Luke bajó la cabeza y puso al bombero otra vez en la escalera sin decir esta boca es mía. La mujer soltó un chillido de exasperación, levantó los brazos y giró en redondo. Se oyó un crujido cuando un tacón se clavó entre los adoquines de la rampa. La mujer agitó la pierna como una loca, cada vez más frustrada, hasta que al final el zapato salió volando, aunque, eso sí, dejando el tacón bien hincado en la grieta.
– ¡¡Mieeeeeeeeeerda!! -gritó. Renqueando con un zapato de tacón y lo que se había convertido en una zapatilla, emprendió el regreso al porche. La puerta fucsia se cerró de un golpe y ella desapareció dentro de la casa. Los montantes, el pomo y el buzón volvieron a sonreírme y yo sonreí a mi vez.
– ¿A quién estás sonriendo? -preguntó Luke torciendo el gesto.
– A la puerta -contesté considerándolo una respuesta obvia. Se quedó mirándome sin dejar de fruncir el ceño, con la mente a todas luces perdida en un mar de ideas sobre lo que acababa de ver y lo extraño que era sonreírle a una puerta.
Alcanzábamos a ver a la mujer del teléfono a través de los cristales de la puerta principal: caminaba de un lado a otro del vestíbulo.
– ¿Quién es? -pregunté volviéndome hacia Luke. Se quedó pasmado.
– Ésa es mi tía -dijo casi en un susurro-. Vivo con ella.
– Oh -dije-. ¿Quién era la del coche?
Luke empujó lentamente el coche de bomberos entre la hierba, aplastando las briznas al avanzar de rodillas.
– Ah, ella. Es Saoirse -dijo en voz baja-. Es mi mamá.
– Oh. -Se hizo el silencio y me di cuenta de que estaba triste-. Saoirse -repetí el nombre y me gustó lo que sentí al pronunciarlo; como una ráfaga de viento saliéndome de la boca, o como el rumor de los árboles cuando hablan entre sí los días de viento.
– Seeeeer-ssshaaaaa…
De repente Luke me miró de un modo raro y me callé. Arranqué un ranúnculo del suelo y lo sostuve bajo el mentón de Luke. Un resplandor amarillo encendió su pálida piel.
– Eres de mantequilla -sentencié-. Entonces ¿Saoirse no es tu novia?

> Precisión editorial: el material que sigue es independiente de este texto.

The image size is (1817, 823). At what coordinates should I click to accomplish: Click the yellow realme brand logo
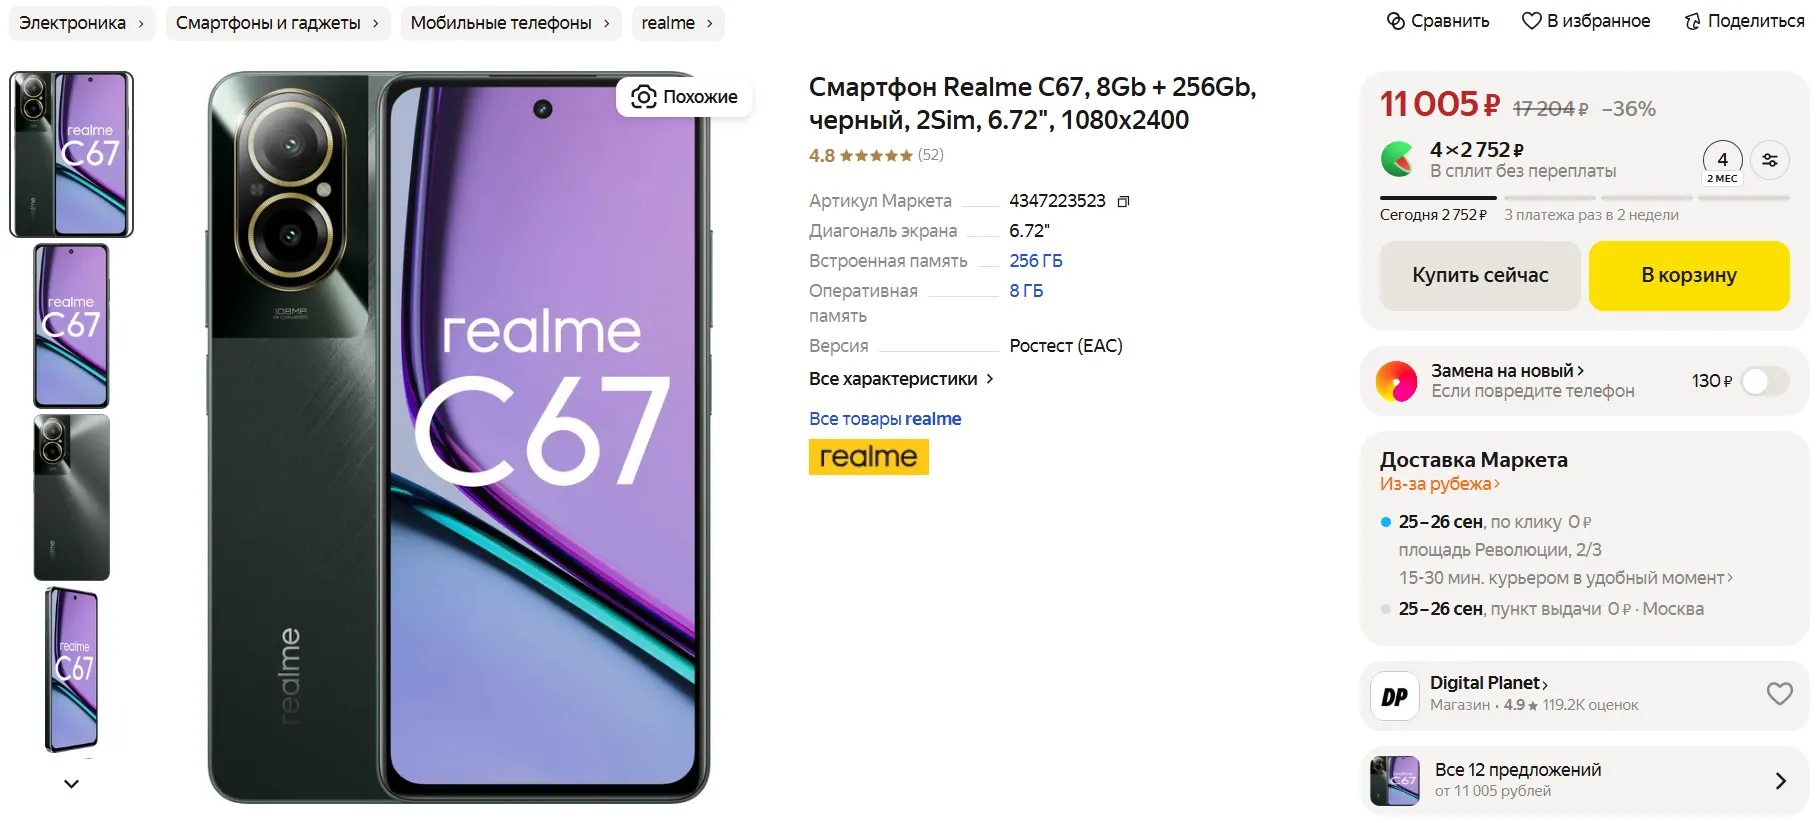pos(868,457)
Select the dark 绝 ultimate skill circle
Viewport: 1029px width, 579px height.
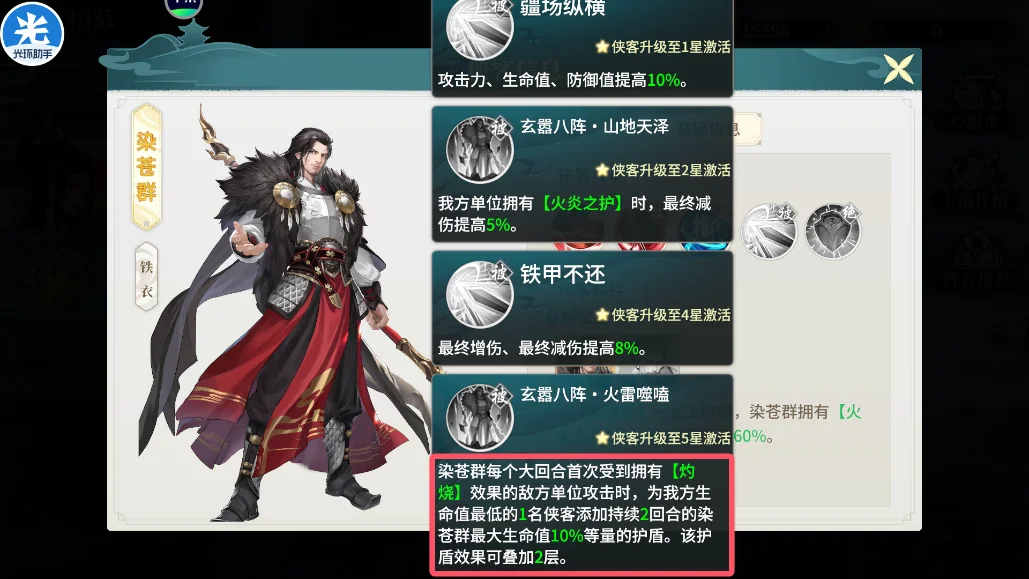(833, 230)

A Luke se le iluminó el rostro de golpe y rió. Aunque no tanto como antes.
– ¿Quién es Barry, ese amigo tuyo que comentabas? -preguntó Luke estrellando su coche contra el mío todavía con mucha más fuerza.

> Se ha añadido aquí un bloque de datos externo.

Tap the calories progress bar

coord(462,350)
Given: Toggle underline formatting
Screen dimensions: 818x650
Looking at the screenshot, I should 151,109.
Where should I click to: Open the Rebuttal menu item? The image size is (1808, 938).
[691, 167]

– Se llama Barry McDonald -contesté sonriendo al recordar lo divertido que era jugar con Barry.
Los ojos de Luke chispearon.
– ¡Barry McDonald va a mi curso en el colegio!
Entonces caí en la cuenta.
– Estaba convencido de que tu cara me sonaba de algo, Luke. Te veía a diario cuando iba al colegio con Barry.
– ¿Ibas al colegio con Barry? -preguntó sorprendido.
– Sí, el colegio era la monda con Barry -sonreí.
Luke entrecerró los ojos.
– Pues yo no te he visto nunca por allí.
Empecé a reír.
– Hombre, pues claro que no me veías, cabeza hueca -dije como si tal cosa.